▶ [Problems]:
[1] Summarize the extended pre-training passage in two sentences.
[2] Write out the lines of the listing starting at the line that has "sternwarte.ch (414, 2391)" and stopping after the line that has "[Search] (1285, 24)".

▶ [Given passage]:
- - -
Our library also supports Extended Pre-Training (EPT), which is generally useful when users want to train a pretrained model on a large number of samples. The training behaviour of EPT is similar to that of pretraining where users might wanna make sure the models runs through entire corpus of data available and be trained on whole set of tokens without any specific masking.
See below for information on when this document was last updated and the release which supports this feature.
We support training via packing dataset samples by specifing --packing=True in the command line parameters. Users can choose to specify --max_seq_len=<value like 4k/8k> to provide the maxium sequence length of each chunk post packing.
We provide below details on how to use different style of datasets with the library.
Users can pass a single dataset to the library by using a data_config.
Lets say you have a JSONL data file which contains text to be trained on in each line that you want to perform EPT on, you can create a data_config for the dataset in this manner,
Example dataset,
{"text":"I am one sample which doesn't exceed the max seq length"}
{"text":"I am also another sample which doesn't exceed the max seq length"}
...
Sample data config for the above use case.
dataprocessor:
type: default
streaming: false
datasets:
- name: apply_custom_jinja_template
data_paths:
- "FILE_PATH"
data_handlers:
- name: apply_custom_jinja_template
arguments:
remove_columns: all
batched: false
fn_kwargs:
formatted_text_column_name: "formatted_text"
- - -
▶ [Word and element locating data]:

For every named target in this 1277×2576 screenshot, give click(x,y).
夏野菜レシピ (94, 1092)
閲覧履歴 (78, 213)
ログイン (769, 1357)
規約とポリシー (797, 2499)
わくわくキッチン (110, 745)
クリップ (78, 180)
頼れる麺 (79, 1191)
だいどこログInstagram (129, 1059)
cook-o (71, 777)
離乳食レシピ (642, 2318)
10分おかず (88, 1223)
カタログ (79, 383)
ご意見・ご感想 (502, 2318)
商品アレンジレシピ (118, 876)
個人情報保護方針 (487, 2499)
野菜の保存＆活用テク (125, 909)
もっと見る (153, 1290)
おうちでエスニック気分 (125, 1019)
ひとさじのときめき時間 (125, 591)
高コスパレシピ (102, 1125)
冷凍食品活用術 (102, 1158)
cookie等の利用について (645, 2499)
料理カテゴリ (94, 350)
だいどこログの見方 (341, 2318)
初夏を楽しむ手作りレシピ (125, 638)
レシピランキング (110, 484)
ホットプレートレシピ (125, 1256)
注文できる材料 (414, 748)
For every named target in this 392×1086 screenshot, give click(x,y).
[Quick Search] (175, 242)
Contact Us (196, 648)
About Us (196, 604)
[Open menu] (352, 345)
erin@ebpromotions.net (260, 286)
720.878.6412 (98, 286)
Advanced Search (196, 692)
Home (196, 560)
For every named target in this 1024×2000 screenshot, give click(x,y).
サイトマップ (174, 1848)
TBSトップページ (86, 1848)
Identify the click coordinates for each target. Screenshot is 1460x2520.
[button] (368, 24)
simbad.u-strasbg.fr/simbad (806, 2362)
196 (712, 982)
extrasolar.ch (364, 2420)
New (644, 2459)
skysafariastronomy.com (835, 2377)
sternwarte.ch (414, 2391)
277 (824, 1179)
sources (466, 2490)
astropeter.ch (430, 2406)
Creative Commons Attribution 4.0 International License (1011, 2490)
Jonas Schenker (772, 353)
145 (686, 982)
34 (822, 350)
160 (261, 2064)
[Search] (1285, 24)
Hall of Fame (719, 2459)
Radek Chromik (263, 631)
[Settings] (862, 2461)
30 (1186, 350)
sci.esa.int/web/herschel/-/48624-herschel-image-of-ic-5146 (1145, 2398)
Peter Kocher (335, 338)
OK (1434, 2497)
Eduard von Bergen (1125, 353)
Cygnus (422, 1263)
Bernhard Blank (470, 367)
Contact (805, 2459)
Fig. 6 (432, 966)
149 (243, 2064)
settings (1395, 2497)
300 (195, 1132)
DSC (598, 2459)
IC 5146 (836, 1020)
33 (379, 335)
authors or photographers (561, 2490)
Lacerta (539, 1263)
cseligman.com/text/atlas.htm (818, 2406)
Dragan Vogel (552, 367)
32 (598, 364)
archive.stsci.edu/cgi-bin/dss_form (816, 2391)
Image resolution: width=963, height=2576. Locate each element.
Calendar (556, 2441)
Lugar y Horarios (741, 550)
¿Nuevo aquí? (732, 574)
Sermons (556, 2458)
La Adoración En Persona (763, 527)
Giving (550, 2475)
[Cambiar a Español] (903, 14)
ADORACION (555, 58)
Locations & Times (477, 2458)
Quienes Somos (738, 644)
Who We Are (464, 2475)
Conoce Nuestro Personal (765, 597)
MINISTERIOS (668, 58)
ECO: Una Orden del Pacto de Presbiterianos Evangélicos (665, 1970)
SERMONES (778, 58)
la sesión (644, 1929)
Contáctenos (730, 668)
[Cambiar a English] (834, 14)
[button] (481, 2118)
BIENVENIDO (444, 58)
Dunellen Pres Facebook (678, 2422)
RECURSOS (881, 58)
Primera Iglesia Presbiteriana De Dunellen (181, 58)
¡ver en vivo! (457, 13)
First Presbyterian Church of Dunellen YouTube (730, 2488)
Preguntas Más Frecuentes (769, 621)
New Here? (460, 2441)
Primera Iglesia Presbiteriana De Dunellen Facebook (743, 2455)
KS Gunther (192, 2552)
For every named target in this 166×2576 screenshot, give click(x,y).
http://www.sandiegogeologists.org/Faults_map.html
- - -
▶ [The solutions]:
[1] The library supports Extended Pre-Training (EPT), which is useful for training a pretrained model on a large number of samples and works like pretraining, running through the entire corpus without any specific masking. Samples can be packed with --packing=True, with --max_seq_len setting the maximum length of each chunk after packing, and a single dataset, such as a JSONL file with one text sample per line, can be passed in through a data_config.

[2]
sternwarte.ch (414, 2391)
277 (824, 1179)
sources (466, 2490)
astropeter.ch (430, 2406)
Creative Commons Attribution 4.0 International License (1011, 2490)
Jonas Schenker (772, 353)
145 (686, 982)
34 (822, 350)
160 (261, 2064)
[Search] (1285, 24)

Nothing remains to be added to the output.